Task to carry out: The entries below contain a stretch that opens with the line containing "Uncheck the Generate" and closes with the line containing "Toggle usage permission"; set down that stretch exactly, both ends included, and nothing else.

(Collected data)
* * * *

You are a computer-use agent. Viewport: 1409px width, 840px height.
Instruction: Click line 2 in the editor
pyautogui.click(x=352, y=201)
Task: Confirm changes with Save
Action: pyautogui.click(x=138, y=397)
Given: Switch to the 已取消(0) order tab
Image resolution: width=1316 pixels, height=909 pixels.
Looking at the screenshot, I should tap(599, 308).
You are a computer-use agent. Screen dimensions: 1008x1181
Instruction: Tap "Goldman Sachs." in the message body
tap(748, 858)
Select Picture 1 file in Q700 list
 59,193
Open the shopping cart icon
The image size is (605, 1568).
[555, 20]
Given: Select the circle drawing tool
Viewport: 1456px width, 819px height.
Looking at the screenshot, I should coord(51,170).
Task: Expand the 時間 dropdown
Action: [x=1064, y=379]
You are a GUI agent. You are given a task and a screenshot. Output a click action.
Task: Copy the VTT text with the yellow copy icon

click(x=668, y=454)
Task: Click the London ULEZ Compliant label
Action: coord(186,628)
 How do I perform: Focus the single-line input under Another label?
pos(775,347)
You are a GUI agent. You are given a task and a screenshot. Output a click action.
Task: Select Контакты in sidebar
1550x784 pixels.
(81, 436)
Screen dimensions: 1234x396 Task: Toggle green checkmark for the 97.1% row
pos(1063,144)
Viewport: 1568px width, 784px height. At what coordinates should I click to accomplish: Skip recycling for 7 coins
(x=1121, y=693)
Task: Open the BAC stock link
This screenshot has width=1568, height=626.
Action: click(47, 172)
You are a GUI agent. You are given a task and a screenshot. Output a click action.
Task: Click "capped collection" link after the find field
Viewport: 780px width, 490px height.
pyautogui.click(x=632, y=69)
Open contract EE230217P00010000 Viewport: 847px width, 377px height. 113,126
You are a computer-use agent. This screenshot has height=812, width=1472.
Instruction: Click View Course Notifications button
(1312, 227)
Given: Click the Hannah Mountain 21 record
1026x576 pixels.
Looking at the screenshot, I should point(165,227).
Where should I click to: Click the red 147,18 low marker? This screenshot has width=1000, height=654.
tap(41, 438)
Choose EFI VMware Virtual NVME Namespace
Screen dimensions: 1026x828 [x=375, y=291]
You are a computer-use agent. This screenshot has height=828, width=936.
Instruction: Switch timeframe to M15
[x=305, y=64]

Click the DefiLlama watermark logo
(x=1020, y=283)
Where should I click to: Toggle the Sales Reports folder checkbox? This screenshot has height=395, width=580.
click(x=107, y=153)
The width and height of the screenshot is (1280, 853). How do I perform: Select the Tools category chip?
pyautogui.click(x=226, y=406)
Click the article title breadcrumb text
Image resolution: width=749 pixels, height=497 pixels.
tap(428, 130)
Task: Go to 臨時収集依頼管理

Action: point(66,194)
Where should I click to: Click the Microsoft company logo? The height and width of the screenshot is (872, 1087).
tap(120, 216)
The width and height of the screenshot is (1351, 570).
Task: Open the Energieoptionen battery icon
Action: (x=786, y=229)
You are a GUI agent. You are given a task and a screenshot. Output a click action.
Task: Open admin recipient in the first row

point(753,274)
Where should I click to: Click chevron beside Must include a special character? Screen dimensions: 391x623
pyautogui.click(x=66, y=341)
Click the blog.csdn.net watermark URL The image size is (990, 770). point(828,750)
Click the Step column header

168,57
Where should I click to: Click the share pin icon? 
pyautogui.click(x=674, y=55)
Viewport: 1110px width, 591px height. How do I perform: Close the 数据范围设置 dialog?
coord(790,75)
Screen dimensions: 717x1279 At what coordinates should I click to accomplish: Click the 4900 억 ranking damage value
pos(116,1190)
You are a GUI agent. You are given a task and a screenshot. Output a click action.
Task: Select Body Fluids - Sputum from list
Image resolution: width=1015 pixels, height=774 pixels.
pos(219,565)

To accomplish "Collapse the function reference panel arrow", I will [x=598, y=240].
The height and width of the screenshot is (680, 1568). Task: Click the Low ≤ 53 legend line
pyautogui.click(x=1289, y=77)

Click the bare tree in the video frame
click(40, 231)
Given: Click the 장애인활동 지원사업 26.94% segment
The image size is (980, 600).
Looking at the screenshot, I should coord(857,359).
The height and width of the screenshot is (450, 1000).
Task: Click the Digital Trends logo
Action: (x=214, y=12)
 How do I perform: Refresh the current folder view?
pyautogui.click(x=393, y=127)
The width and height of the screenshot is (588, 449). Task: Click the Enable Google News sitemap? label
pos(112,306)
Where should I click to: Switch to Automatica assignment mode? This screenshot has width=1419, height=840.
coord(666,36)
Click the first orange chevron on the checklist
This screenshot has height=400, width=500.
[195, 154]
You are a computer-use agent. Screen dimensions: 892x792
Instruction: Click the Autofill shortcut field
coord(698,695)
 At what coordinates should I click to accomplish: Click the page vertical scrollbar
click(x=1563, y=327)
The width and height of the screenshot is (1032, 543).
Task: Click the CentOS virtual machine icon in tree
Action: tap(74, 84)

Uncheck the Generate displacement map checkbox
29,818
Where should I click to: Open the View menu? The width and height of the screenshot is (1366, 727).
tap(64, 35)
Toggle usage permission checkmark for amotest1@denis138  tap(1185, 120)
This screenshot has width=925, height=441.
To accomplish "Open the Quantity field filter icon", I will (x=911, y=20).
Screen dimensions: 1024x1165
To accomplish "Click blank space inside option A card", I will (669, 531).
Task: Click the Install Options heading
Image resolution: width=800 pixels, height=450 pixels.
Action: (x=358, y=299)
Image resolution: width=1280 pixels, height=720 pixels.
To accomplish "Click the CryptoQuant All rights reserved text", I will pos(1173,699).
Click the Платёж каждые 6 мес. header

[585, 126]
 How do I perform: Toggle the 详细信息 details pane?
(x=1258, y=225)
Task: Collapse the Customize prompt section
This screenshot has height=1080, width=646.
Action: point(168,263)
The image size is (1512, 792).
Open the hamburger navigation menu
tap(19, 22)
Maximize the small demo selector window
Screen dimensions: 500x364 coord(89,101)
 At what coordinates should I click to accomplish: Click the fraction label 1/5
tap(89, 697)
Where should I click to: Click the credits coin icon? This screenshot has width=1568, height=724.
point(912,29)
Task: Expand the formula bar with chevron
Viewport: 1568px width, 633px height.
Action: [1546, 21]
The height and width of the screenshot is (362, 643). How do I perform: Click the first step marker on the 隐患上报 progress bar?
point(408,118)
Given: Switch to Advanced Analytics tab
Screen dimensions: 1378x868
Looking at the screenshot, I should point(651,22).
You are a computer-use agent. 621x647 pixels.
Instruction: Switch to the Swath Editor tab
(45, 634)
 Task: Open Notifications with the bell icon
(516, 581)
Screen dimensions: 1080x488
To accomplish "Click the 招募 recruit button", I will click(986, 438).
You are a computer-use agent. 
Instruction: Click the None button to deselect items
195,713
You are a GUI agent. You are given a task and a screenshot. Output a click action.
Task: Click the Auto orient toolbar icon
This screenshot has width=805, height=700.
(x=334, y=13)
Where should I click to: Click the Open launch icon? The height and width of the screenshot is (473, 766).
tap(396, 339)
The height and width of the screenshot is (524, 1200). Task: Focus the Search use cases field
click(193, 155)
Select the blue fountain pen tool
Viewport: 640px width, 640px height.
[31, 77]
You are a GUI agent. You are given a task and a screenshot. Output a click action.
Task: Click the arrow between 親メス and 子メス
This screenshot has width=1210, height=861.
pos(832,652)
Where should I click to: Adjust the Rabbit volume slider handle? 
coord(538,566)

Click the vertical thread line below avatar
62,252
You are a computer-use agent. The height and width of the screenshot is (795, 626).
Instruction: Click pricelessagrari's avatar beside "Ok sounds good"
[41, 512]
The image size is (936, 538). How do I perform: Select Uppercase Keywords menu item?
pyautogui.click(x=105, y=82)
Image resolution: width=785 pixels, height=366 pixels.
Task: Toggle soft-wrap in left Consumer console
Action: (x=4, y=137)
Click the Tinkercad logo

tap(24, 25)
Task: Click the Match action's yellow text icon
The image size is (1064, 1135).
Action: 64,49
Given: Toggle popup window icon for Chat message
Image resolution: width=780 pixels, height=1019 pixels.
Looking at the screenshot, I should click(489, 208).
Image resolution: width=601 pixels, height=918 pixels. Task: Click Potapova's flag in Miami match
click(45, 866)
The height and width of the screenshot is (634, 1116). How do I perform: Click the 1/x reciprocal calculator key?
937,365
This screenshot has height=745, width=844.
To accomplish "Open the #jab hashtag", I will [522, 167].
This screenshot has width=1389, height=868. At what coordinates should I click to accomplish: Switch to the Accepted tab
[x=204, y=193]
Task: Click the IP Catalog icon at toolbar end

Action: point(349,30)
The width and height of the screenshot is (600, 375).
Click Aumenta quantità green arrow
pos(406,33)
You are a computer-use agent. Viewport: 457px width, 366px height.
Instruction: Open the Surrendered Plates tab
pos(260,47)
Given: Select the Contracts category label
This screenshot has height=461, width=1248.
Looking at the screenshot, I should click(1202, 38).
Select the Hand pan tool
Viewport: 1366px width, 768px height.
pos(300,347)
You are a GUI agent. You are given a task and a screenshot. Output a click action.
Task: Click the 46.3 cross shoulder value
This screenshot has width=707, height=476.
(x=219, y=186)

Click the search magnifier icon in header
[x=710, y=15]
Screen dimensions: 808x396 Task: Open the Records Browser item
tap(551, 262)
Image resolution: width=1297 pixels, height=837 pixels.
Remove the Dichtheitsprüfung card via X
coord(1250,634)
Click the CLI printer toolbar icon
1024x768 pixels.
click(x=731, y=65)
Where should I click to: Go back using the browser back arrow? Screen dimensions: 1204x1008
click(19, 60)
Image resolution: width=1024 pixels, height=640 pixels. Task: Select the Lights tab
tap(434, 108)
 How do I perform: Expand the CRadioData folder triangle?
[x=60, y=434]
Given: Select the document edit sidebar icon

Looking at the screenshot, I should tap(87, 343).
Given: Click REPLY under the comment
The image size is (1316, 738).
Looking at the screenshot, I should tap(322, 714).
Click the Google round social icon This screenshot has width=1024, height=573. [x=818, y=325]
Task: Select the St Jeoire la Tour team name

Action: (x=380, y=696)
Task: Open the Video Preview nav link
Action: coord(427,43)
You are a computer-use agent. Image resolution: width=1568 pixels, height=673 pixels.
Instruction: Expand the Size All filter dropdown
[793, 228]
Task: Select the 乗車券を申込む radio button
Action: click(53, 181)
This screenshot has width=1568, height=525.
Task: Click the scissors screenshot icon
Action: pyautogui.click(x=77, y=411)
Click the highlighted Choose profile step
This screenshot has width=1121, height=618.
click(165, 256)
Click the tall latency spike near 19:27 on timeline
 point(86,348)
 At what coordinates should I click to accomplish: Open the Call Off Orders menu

* * * *

Final answer:
Uncheck the Generate displacement map checkbox
29,818
Where should I click to: Open the View menu? The width and height of the screenshot is (1366, 727).
tap(64, 35)
Toggle usage permission checkmark for amotest1@denis138  tap(1185, 120)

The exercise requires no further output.